The seven remaining mAbs (ViF137_A3, ViF137_A6, ViF137_E4, SH1429_B10, SH1429_C10, SH1429_G1, and SH1429_H7) for which the phage display approach was successful, all bind to the C-terminal part of TcdB, therefore the MERs resemble the last 70–130 aa of the toxin's C-terminus.
For ViF137_A3, ViF137_A6, ViF137_C3, (Figure 5E), SH1429_C10, SH1429_D6, and SH1429_G1 a re-evaluation of the results of the peptide array was done after identification of the MERs by phage display. In all cases peptide clusters were identified that interacted with the respective antibodies and which were in accordance to the MERs identified by phage display (Table 3).
Discussion
The toxins TcdA and TcdB are main virulence factors for CDI. The anti-TcdB antibody Bezlotoxumab was approved in 2016 by the FDA for prevention of CDI recurrence. The corresponding antibody Actoxumab, directed against TcdA, did not show clinical efficacy in clinical phase 31. In the clinical phase three study (MODIFY II) the CDI recurrence was reduced from 26 to 16% by Bezlotoxumab (Wilcox et al., 2017). Because of this limited efficacy and the fact that currently three different TcdB receptors and a potential carbohydrate structure (Greco et al., 2006; LaFrance et al., 2015; Yuan et al., 2015; Tao et al., 2016; Gupta et al., 2017) are described as interaction partners, new studies to describe neutralizing and non-neutralizing epitopes are necessary, for further development of antibody combinations that potentially improve clinical outcome. For these reasons, we generated a set of novel human monoclonal antibodies targeting TcdB using phage display.

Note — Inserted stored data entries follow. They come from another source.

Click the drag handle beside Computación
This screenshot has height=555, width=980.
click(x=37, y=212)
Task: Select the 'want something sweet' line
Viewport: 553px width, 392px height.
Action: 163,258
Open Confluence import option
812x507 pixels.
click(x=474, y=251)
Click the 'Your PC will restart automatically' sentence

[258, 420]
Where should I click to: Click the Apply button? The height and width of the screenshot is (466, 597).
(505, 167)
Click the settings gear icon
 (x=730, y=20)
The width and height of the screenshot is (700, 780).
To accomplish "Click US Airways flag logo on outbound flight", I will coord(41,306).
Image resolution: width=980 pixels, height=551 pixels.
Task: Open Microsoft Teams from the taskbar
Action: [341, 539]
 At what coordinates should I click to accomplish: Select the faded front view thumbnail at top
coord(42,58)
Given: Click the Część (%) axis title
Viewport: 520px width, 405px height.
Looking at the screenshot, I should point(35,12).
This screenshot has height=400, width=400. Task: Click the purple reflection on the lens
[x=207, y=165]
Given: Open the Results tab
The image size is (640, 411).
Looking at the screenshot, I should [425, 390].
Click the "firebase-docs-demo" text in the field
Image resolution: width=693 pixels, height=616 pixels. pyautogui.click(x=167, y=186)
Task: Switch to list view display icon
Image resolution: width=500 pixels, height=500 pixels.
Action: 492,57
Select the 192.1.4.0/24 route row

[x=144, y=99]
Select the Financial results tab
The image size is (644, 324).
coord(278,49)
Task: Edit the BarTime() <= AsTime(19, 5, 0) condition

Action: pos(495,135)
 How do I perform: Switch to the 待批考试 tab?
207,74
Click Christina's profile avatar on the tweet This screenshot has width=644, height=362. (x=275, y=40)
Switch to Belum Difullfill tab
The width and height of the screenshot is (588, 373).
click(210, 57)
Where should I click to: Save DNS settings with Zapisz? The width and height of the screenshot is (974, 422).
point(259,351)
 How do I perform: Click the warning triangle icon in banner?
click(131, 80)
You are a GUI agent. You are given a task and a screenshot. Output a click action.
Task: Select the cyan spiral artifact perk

We performed a total of six antibody selections using different fragments/ functional domains of TcdB, and different panning strategies. The panning strategies differed in regards of the TcdB fragments and temperature used. Since all six panning strategies led to the identification of unique and specific antibodies, enrichment of specific antibody phage directed against the different TcdB variants was successful in all cases. Sequencing revealed the isolation of a total of 36 unique human antibodies. In accordance to previous studies, pooling of lambda and kappa libraries led to an enhanced but not exclusive selection of lambda antibodies (80%) and also the subfamily distribution of selected antibodies represents the pattern that was described before (Kügler et al., 2015).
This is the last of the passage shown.